Page MenuHomePhabricator

Wiki replicas accessed from toolforge are very slow
Closed, InvalidPublic

Description

SQL queries against wiki replicas are much slower compared to Quarry. It used to be that wiki replicas accessed from toolforge were faster than running queries using Quarry and this changed at some point in 2019.

How to replicate:

ssh dev.tools.wmflabs.org

sql fiwiki_p;
MariaDB [fiwiki_p]> select count(distinct(page_id)) as c from page;
1278406 
1 row in set (52.10 sec)

Same query takes 2.36 seconds in Quarry (Example: 42216)

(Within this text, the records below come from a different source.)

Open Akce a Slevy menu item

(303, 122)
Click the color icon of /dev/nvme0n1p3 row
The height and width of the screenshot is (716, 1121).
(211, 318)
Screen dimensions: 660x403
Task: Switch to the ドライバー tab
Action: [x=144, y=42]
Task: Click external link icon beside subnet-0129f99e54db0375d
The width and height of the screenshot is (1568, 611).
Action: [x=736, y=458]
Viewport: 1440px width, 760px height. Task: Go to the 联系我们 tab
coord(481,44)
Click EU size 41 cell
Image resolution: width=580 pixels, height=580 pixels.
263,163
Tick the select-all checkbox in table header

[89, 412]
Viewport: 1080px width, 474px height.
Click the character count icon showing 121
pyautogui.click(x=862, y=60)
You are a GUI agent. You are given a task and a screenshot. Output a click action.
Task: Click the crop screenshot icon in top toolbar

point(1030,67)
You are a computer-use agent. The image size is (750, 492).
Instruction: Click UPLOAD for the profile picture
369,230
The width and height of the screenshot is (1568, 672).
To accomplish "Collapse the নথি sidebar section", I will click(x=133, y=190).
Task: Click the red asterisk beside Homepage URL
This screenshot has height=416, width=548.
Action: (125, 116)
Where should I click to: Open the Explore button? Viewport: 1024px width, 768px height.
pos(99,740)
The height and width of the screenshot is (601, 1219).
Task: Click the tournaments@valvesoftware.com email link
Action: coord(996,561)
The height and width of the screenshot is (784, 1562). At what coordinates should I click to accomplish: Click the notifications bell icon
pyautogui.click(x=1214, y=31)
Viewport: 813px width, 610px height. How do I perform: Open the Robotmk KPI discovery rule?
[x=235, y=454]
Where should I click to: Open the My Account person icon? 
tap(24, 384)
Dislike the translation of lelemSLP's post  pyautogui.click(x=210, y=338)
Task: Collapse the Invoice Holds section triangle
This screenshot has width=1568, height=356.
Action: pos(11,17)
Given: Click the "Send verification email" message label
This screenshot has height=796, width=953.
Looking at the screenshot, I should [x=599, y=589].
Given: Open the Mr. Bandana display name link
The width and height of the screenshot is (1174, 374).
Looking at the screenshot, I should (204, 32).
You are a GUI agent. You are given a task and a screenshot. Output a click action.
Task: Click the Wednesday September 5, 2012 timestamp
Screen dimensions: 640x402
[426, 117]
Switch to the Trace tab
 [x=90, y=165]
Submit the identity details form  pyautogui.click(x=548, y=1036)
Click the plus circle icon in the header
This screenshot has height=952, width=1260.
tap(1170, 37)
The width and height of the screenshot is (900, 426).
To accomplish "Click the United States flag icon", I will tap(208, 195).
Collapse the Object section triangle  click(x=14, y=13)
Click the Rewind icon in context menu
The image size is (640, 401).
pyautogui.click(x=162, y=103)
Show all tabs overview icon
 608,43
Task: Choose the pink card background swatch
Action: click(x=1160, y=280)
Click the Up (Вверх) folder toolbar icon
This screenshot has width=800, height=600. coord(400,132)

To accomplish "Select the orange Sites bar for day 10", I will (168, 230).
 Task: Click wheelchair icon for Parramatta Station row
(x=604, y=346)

This is worse with more complex queries which are using multiple or large tables. In example: Counting number of articles takes 14 min 46.53 sec in toolforge and 29.98 seconds in Quarry 42220

SELECT count(distinct(page_id))
FROM pagelinks
INNER JOIN page ON pl_from = page_id
WHERE page_namespace = 0
AND page_is_redirect = 0;

Event Timeline

Quarry is basically a client of replicas db, like what can be your own toollabs tool. Hence, there is no reason to have quicker results from quarry rather than from your tool.
See https://wikitech.wikimedia.org/wiki/Help:Toolforge/Database#Naming_conventions to learn for the two types of replicas servers available.
Quarry uses *.web.db.svc.eqiad.wmflabs database server. I suspect that sql command on toollabs maps to analytics hosts, that are - by design - slower. As Quarry is a web service, it uses appropriate server. If you perform sql command for another usage, you should likely keep using analytics.

Yes, the sql fiwiki_p connects to fiwiki.analytics.db.svc.eqiad.wmflabs .

Anyway, my point was that it was not slower before. I used to use toollabs for writing example queries (which I shared on quarry) as it was faster to run and edit them there. Also, it was possible to run queries in toollabs which were timeouting in Quarry.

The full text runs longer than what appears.